Entering the post-1997 era, Thomas Hahn (Cornell University) guided us to (re)visit the defunct Kai Tak Airport, a legendary airport surrounded by high-density buildings situated in downtown Hong Kong, with an aim to examine the different forces at work behind the development plan of the former Kai Tak area, now an asset estimated to be worth several billion Hong Kong dollars. Through design sketches and project plans devised at different stages, Hahn uncovered how the Kai Tak project was rendered into a “fantasy,” which could be translated into visions of the Hong Kong SAR government and the Chinese government towards Hong Kong in the future.
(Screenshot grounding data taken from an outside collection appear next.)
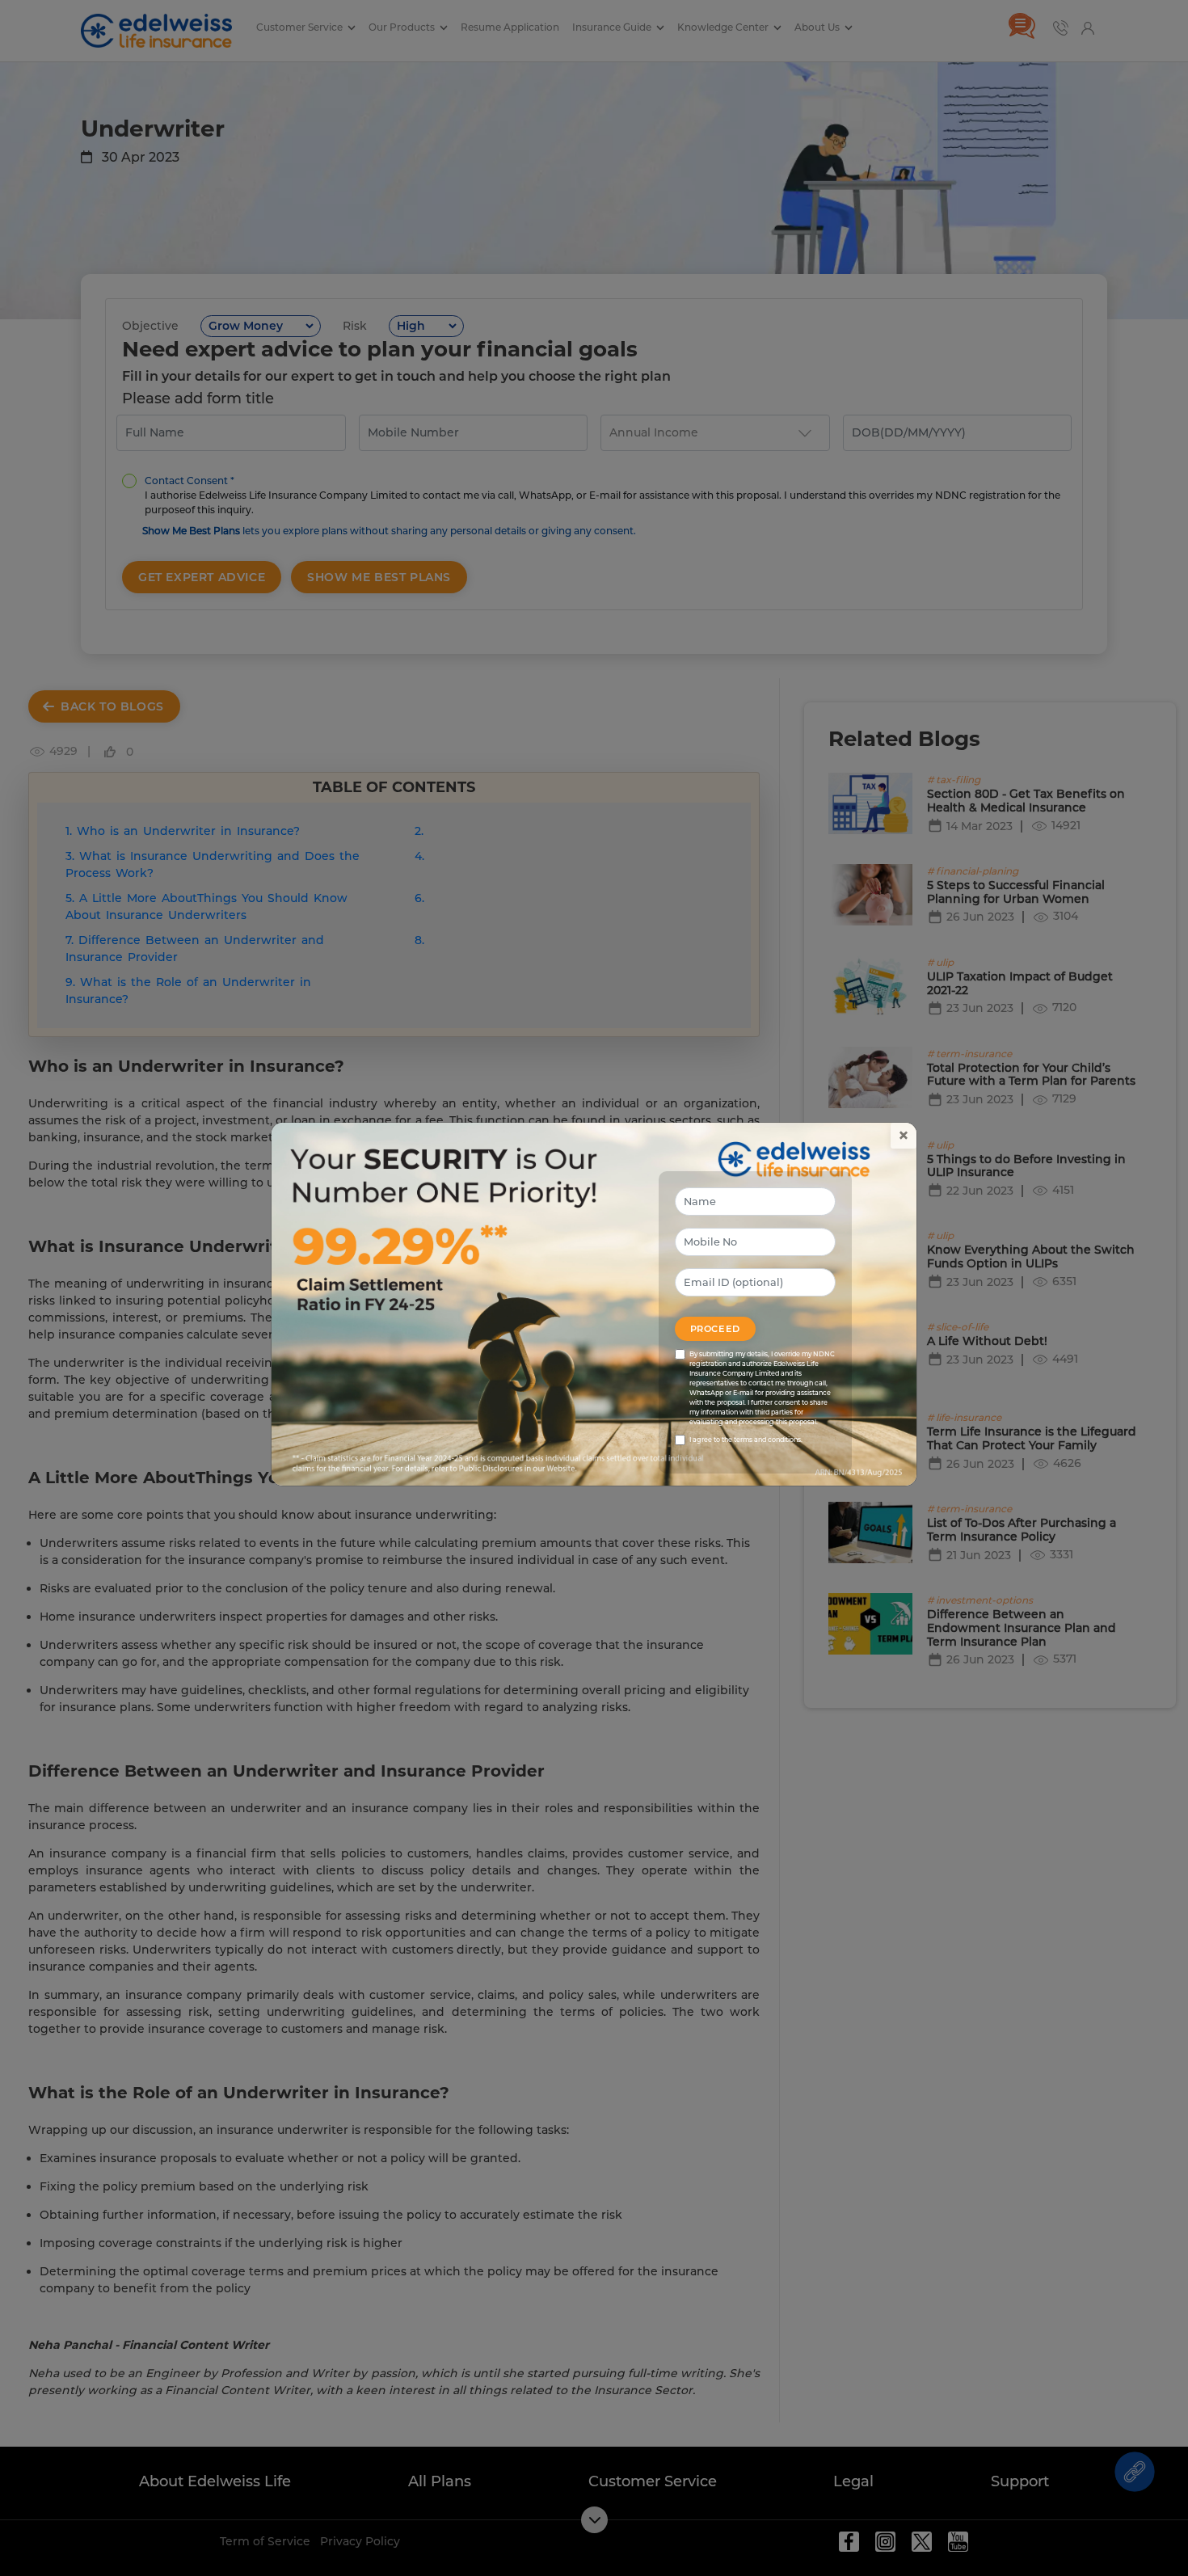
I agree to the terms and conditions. (746, 1440)
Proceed (715, 1328)
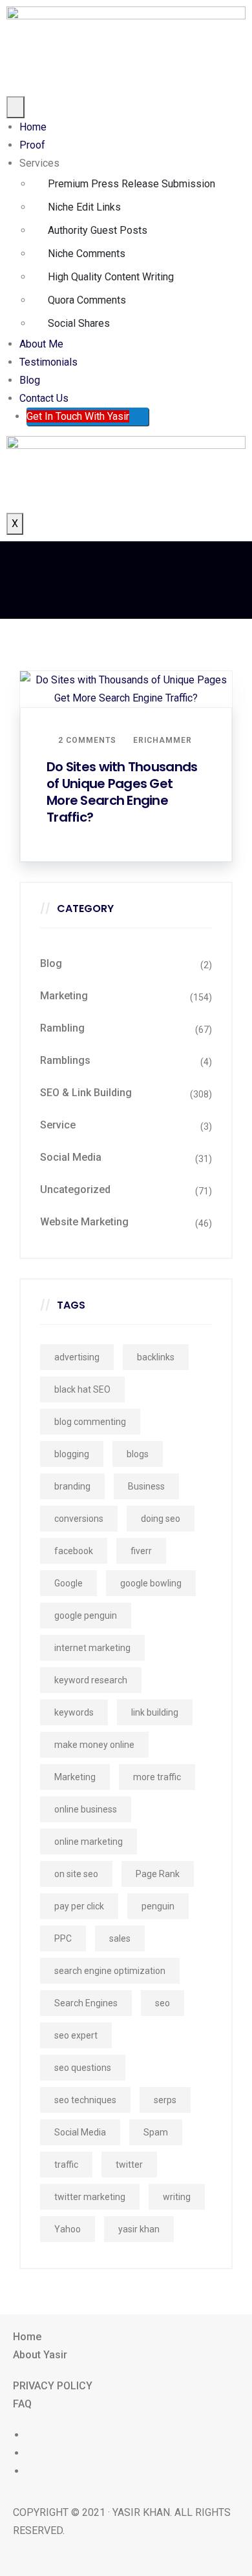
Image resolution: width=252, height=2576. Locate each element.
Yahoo (67, 2229)
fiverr (141, 1551)
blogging (71, 1454)
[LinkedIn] (31, 2471)
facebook (73, 1551)
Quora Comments (87, 300)
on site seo (76, 1874)
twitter (129, 2164)
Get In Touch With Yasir (77, 416)
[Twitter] (31, 2453)
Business (146, 1486)
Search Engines (86, 2003)
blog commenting (90, 1422)
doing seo (160, 1518)
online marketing (88, 1841)
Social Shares (79, 323)
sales (120, 1938)
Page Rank (158, 1874)
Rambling (62, 1028)
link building (154, 1712)
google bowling (151, 1583)
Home (33, 127)
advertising (77, 1357)
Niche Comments (86, 253)
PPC (63, 1938)
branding (72, 1486)
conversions (78, 1518)
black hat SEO (82, 1389)
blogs (138, 1454)
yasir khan (139, 2229)
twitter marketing (89, 2197)
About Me (41, 344)
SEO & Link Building (86, 1092)
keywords (74, 1712)
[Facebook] (31, 2435)
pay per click (79, 1906)
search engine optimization (109, 1971)
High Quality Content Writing (111, 277)
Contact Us (43, 398)
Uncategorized (75, 1189)
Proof (32, 145)
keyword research (90, 1680)
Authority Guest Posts (97, 230)
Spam (155, 2132)
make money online (94, 1745)
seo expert (76, 2035)
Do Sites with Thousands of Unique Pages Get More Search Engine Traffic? (122, 792)
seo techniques (85, 2100)
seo (162, 2003)
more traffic (157, 1777)
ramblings (65, 1060)
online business (85, 1809)
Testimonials (48, 362)
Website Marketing (84, 1222)
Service (58, 1125)
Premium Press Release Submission (131, 184)
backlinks (155, 1357)
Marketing (64, 996)
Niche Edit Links (84, 207)
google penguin (85, 1615)
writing (177, 2197)
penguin (158, 1906)
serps (165, 2100)
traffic (66, 2164)
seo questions (82, 2067)
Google (68, 1583)
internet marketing (92, 1648)
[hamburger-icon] (15, 107)
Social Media (70, 1157)
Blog (29, 380)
Hahn, however, also reminded us solemnly at the end of his presentation that the general public was not invited to take part in this spatial imaginary even under the post-colonial setting of the city.
Moving away from the urban topography and arriving at the cultural landscape, Carolyn Cartier (University of Technology, Sydney) innovatively studied the changing governance policies between Hong Kong and Mainland China from perspectives offered by alternative art events and exhibits in Hong Kong. In particular, Cartier drew our attention to the Central Star Ferry Preservation Campaign in 2006 and the Umbrella Movement in 2014, where creativity—channeled out in form of aesthetic representations and artistic responses—was proven to have played an important role in driving community-based social and political movements forward in postcolonial Hong Kong. Cartier showed how the realization of different forms of community, where citizenship and democracy could be redefined through public engagement, was spurred through generating heterogeneous objects for perception, artistic practice and expression, as well as how these serve as a new mode of subjectivization, where critiques directed to the establishment are “locally understood and nationally conscientious.” To encourage reflection on the issues, Cartier ended her presentation with a video (as another artistic response) where the actual “one country two systems” policy governing the Hong Kong-China relationship was sarcastically and anxiously interpreted as an act of frying two eggs on the same pan (in a way that everyone could imagine the consequences).
With a similar concern with the post-1997 scenario of Hong Kong, Helena Wu (University of Zurich) explored how Hong Kong localness was conceived and perceived contrastingly in Hong Kong with reference to the film Ten Years (2015), and how its supportive and unsupportive spectatorships were generated respectively. On the one hand, the film—as a dystopic depiction of a “mainlandized” Hong Kong in the year 2025—stirred up resonances in the Hong Kong society and was recognized by the supporters as a voice speaking up for their anxieties towards the frustrating reality and the uncertain future of Hong Kong. On the other hand, the outspoken film was condemned by China and the pro-establishment camp in Hong Kong, especially after it was crowned the Best Film in the 2016 Hong Kong Film Awards Ceremony. By analyzing the transmission and the translation of localness, Wu uncovered a web of diversified and sometimes contradicting post/colonial experiences, emotions such as anxieties and insecurities towards disappearance as a cultural and social phenomenon that have been accumulated since the colonial era, and are continuously produced in the postcolonial, or rather the neocolonial, age of Hong Kong in the postmillennial era.